Most people start training on a wave of motivation and stop when it fades. We see it constantly — a strong few weeks, then the gaps creep in, then the gaps win. Worth understanding why that happens, because more motivation was never the thing that would have fixed it.
Motivation comes and goes. Some mornings you want to train and some mornings you don’t, and you don’t get much say in which one you wake up with. If your training depends on wanting it, you’ll train on the good mornings and skip the rest. Over a year that’s a lot of skipped sessions.

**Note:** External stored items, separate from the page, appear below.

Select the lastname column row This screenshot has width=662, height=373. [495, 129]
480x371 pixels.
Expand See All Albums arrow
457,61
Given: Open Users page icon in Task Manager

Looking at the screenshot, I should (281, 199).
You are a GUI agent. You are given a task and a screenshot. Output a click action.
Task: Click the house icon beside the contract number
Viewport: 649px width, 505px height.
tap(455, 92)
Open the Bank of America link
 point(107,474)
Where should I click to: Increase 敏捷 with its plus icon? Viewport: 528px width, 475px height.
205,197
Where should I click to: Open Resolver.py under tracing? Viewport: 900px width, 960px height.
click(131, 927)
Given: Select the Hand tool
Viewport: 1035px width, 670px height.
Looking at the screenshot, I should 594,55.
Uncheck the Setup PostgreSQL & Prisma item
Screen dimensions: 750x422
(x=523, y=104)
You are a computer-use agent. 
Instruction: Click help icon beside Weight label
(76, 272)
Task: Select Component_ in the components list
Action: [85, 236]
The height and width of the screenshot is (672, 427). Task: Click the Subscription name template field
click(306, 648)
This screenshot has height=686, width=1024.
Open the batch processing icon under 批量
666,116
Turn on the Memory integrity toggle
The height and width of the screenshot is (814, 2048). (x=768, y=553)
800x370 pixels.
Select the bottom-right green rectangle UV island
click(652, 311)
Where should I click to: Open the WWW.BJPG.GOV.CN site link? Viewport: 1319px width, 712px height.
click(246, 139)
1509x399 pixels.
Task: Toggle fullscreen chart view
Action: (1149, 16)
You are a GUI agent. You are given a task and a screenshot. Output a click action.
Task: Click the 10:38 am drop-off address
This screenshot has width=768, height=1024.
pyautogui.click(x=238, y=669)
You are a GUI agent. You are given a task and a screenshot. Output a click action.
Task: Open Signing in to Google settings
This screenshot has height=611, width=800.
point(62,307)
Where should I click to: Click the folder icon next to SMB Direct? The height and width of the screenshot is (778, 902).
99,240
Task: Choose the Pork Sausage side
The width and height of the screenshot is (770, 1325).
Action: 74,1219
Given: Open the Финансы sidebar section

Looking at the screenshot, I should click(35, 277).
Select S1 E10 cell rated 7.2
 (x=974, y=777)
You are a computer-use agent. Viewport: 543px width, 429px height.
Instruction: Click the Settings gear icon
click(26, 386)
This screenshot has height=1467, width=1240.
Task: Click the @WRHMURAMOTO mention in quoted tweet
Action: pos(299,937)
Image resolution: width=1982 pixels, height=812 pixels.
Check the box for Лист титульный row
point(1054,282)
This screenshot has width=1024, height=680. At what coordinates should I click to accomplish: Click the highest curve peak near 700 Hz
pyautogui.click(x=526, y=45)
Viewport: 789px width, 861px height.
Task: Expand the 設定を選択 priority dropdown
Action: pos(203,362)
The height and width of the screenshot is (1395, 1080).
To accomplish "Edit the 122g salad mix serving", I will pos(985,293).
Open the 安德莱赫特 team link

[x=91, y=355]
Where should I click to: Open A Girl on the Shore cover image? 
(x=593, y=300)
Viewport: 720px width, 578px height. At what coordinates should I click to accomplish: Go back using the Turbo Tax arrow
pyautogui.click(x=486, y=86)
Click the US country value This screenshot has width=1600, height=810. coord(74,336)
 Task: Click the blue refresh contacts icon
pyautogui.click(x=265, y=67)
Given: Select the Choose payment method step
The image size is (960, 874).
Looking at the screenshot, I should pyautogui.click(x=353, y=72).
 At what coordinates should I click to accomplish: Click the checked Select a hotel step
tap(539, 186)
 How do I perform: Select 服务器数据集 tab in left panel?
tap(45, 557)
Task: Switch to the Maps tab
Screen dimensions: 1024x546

What carries people through is deciding to train regardless. You set the days and the times, and you go on those days whether you feel like it or not. Sometimes the wanting shows up once you’re warmed up. Often it doesn’t, and the work still gets done, which is the part that counts.

Stop waiting to feel ready
The strongest people we coach don’t feel keen more often than everyone else. They’ve just stopped letting the session hang on a feeling. They decided once, up front, and now training sits in the week the same way any other commitment would. The bad-morning negotiation with themselves doesn’t happen anymore, because there’s nothing left to negotiate.
There’s still a place for motivation. When you’ve got it, spend it on the hard days — the heavy single, the set you push past where you stopped last time. Just don’t build the whole habit on it, because it tends to disappear exactly when conditions get tough, which is when showing up matters most.
How you build the habit
Turning up reliably has less to do with willpower than people think. Most of it is structure.
Put your sessions in the calendar like appointments and train at the same times each week, so it becomes a fixed slot rather than something you have to find room for. Take the friction out: pack your bag the night before, pick a gym that’s on your way home, walk in with a plan so you’re not standing around deciding what to do. Every decision you remove ahead of time is one you don’t have to make at 6am.
Then keep the bar low enough that you’ll clear it on a bad day. The session you only attempt when you’re fresh is the one you’ll skip most. A flat, ordinary session you actually do beats a perfect one you talk yourself out of. The unremarkable Tuesdays are where most of the work gets built.
Give it time before you judge it, too. For the first stretch, showing up feels like it’s doing nothing. The mirror looks similar, the numbers creep rather than jump, and that’s the point where a lot of people walk away — still waiting for it to feel worth it. The results sit on the far side of that boring stretch, and the only way across is to keep turning up while it’s still boring.
None of this is complicated. It’s just slow and a bit dull, which is why most people skip it. You don’t need a good morning or a clear head to get under the bar. Decide when you train, then go when it’s time, flat days included. Do that long enough and showing up stops being a decision you have to make at all.